I'm assuming that when you play your Fender Player II Precision unplugged, you already sound a lot like Michael Anthony, right? Because if you don't, amplifying that performance with the Rumble 25 isn't going to make you sound more like MA.
My advice would be:
Establish a baseline tone: Set both knobs on your Pbass to full/100%, set all 3 EQ knobs on the Rumble 25 to noon (pointing straight up at the words Bass, Mid and Treble), turn Contour and Overdrive buttons OFF. Adjust the amp volume knob to whatever is a comfy/safe level for the space you're in.
Pick a single VH song you want to "tone clone".
Find a "no bass" version of that song on youtube to play along to. Search live footage of the song, or google around, to make sure you know if it's a song Anthony played with his fingers or with a pick.

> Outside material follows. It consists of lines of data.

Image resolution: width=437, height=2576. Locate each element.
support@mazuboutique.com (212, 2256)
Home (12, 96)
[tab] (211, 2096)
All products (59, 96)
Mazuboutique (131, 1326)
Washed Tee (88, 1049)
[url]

Play along to the track a few times and tell us what you feel is missing, tone-wise. I'm sure folks here will have more to say once you've zeroed in on a specific tone from a specific song.
Big picture: you're not going to be making any radical knob adjustments to dial things in. You might end up backing off the tone knob on your bass like 10 or 20%, you might need to + or - one of the EQ knobs on your amp by 10-30%, and (depending on the song and what the overdrive circuit on the rumble sounds like) you might decide to engage overdrive on the amp... nothing crazy, think of these as finishing touches.
I'm not in a VH cover band or anything like that, I'm just trying to get the ball rolling here. Others will have more VH-specific knowledge.
The things that will make the biggest difference:
1. Your fingers/pick technique. Articularion and note length. This is where the tone resides. In most live footage I've seen, MA plays behind the neck pickup (the split/P pickup), but in front of the bridge pickup (when his basses have a bridge pickup). On a Pbass with just the one pickup and one tone knob, where along the string you choose to strike (in relation to where the pickup is) is especially critical to controlling your tone.
2. The setup of your bass. Some rock players play with high action so they can dig while keeping things pretty mechnically clean, and some set the action low and lean into fret rasp and clank. I don't know enough about MA's setup to know which way he leans here, but knowing the answer will tell you whether the grit and grind is his tone is coming from an SVT head, preamp, pedals, post-processing, or some combination of those things plus mechanical fret rasp.
3. AFTER 1 and 2, now you're in the territory of icing the cake with minor tone knob and amp EQ tweaks, and deciding if the Rumble OD circuit gets you closer or further away from your goal. Once you're at this point, then spending money on an OD pedal or something like a SansAmp might make sense, but these kinds of things rarely bring much longterm happiness in the world of bass. Try to keep your signal chain dead simple for as long as you can.